The third, and my personal favorite, thread comes in letters from Sasha to Jonathan. Apparently, as Jonathan is writing the narrative of his family, he is sending each piece of the story to Sasha for review. These sections of the novel are delightful in their acknowledgment of the blurry line between fiction, fact, history, and memory. Sasha's remonstrations of Jonathan's factual errors, and his protestations against certain turns in plot, all point to a questioning of the possibility of capturing truth or history in any concrete way.

One weakness in Foer's novel, in my opinion, was his occasional over-the-top "experimental" prose style. Sometimes it seemed like he ripped technique right out of the pages of e.e. cummings collected works.

Besides some small flaws, Foer's novel is a fantastic achievement for a writer so young. But try it for yourself! Pick up a copy. Another book I need to recommend -- completely unrelated to Foer, but very much on my mind since I purchased a "used" copy off Amazon is "The Losers' Club" by Richard Perez, an exceptional, highly entertaining little novel I can't stop thinking about.

Rating: 5 stars
Summary: Everything IS illuminated...eventually...
Review: After finally finishing this book, I have to say it is one of the most delightful novels I have ever read. However, I almost never even read it, because it is a little slow going at the beginning. JSF's writing style is certainly unique, but you are really given no warning what to expect when you start reading. He opens with the broken English of Alex, and you almost feel like someone is playing a practical joke on you. And then he plunges right in to the story of 18th century Trachimbrod. It seems completely incongruous, and i think I put off reading any further for maybe a month or so. I am glad I continued.

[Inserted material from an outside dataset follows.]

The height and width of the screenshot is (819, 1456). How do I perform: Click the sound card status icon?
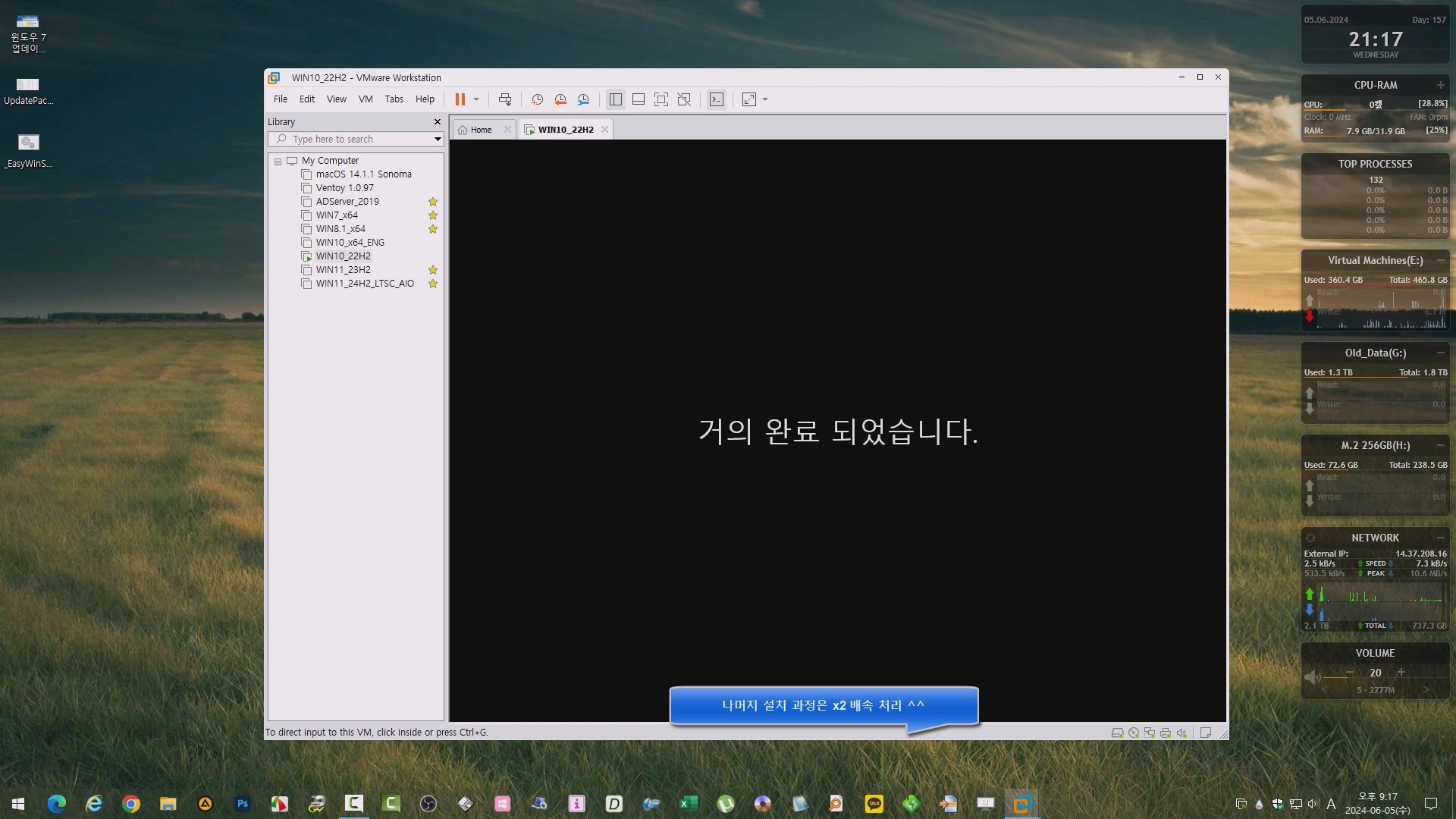1181,733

As I said, Foer's writing style is immensely unique. This is both a blessing and a curse. On one hand, you will be invigorated by reading something so fresh and new. On the other hand, you practically have to teach yourself a new way of reading and thinking to follow the lines of the story. But it all pays off.

What a delightful story of Shtetl life as well as the modern day Ukraine! Having witnessed such things, I have to say some of his parodies are dead on. Absolutely laugh out loud funny. And the fact that he himself is a character in the book gives it a hint of Vonnegut. Definitely a brilliant first outing from an author that we should hope to hear more from.

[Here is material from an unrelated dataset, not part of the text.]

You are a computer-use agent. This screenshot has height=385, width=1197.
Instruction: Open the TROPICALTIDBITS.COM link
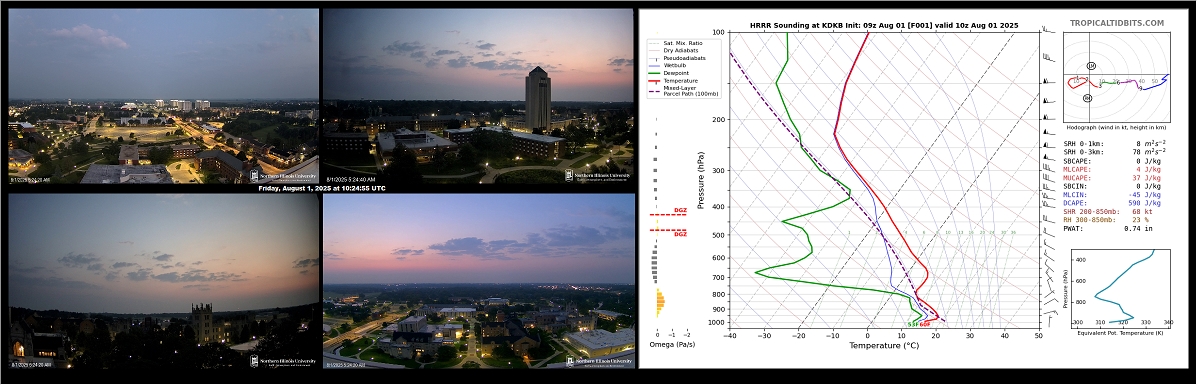coord(1127,24)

Foer does a beautiful thing by depicting these Jewish people in a humorous light without being degrading or mocking. He picks up on some really fundamental details, and I think that makes the book so much more enjoyable. If you liked this novel, I also recommend "An Almost Perfect Moment" by Binnie Kirshenbaum. It also has a very unique writing style (a little easier to follow) that makes it so thoroughly engaging, and a wonderful story as well. Both authors should be commended.

Rating: 1 stars
Summary: Everything Is Pretentious
Review: What an overrated, pretentious and annoying author. This book started off pretty entertaining, then became unbearable by the time Safran Foer employed his 5,000th literary technique to show off how smart he is. Whoopdeedoo! You're smart! Guess what? Who cares? Well, a lot of people do apparently, but that's only because he wrote about the holocaust. Now, the nerve of this guy, his next book revolves around 9-11. What a revolting way to sell books. And his article in Playboy? The guy wrote an article about blank pieces of paper. He really is atrocious.